The museum possesses a rich collection of Bahrain's ancient archaeological artifacts, and the culture and lifestyle of Bahrain's recent pre-industrial past. Natural History Hall, focusing on the natural environment of Bahrain, was added in 1993. This hall features specimens of Bahrain's plant and animal life. Among the exhibits in the ancient history section is an actual burial mound, which was transported from its site in the desert and reassembled in the museum
2. Qalat Al Bahrain (Manama)
Qal'at al-Bahrain or Fort of Bahrain captured six elements that won our appreciation: (1) It was an ancient Harbour and Capital of Dilmun civilization that flourished 2500 years ago, and is an archaeological tell (an artificial hill formed over time by successive occupations), (2) a sea tower about 1600 m North-West of the tell, built more recently by the Portuguese, (3) a sea channel through the reef near the sea tower where we were able to observe crabs by the hundreds, (4) distant view of the modern high rises, (5) a museum educating on the archaeological tell and the artifacts, and (6) palm-groves of a nearby village.

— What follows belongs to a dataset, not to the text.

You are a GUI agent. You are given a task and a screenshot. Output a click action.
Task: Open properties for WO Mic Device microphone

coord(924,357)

The fort is situated in the Northern Governorate, in Al Qalah village district on the northern coast about 5.5 km West of Manama, the present capital of Bahrain.

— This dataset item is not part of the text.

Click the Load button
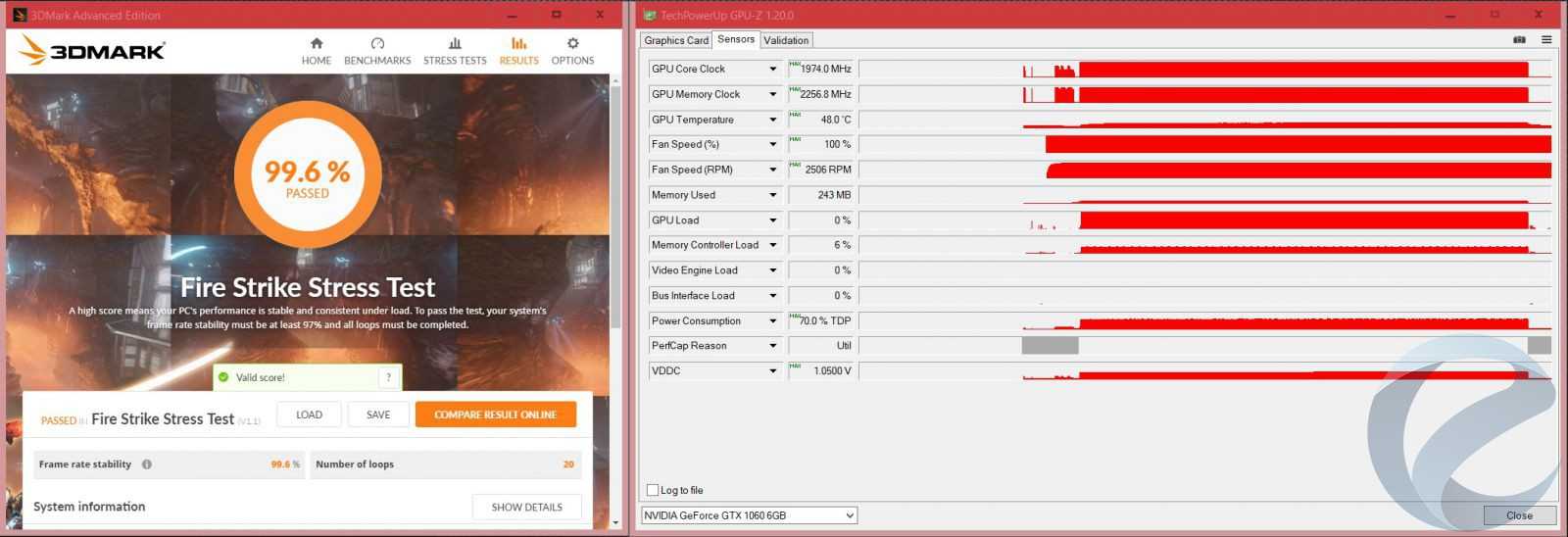The height and width of the screenshot is (537, 1568). pyautogui.click(x=309, y=415)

We started by first visiting the Museum and then walked along the sea channel and across the archaeological site to the fort. From the fort itself and from the pathways along the periphery, a nature lover could take in all the scenery.
3. Al Dar Island (Southern Bahrain)
We found Al Dar Island to be a hidden treasure in Bahrain. It resembles a Mediterranean beach resort with sparkling waters and offering water based activities like swimming, kayaking, pearl collecting, fishing, scuba diving, boating, etc.
We were pleasantly surprised to see a significant number of waterfowl calling the island home in the warm weather of April.
We also found that the visitors numbers was regulated and therefore, beach was not over-crowded. Good wooden huts, shower facilities and several decent restaurants were available.
My brother had booked the visit to island in advance, which is a requirement. We had to present our passports at the Port Office before embarking on the ferry to Al Dar. The Port Office itself is located in Sitra Fisherman's Port, which is another 20-minute drive from Manama.
4. The Desert—Camping and Ascending a Hill (Southern Bahrain)
My brother had already booked a camp for all of us (eight adults and three kids). Everything at the campsite was well prepared in advance. All we did was board in two SUVs and reach it.
The camp was enclosed in a compound and in accordance with the local traditions, had three large size tents for general sitting area, for women and for men. There was a campfire area where we all sat down in the late evening and got the fire and the games going. But before that, the nature lover in all of us found time to ascend a nearby hill that turned out to be quite a daunting task.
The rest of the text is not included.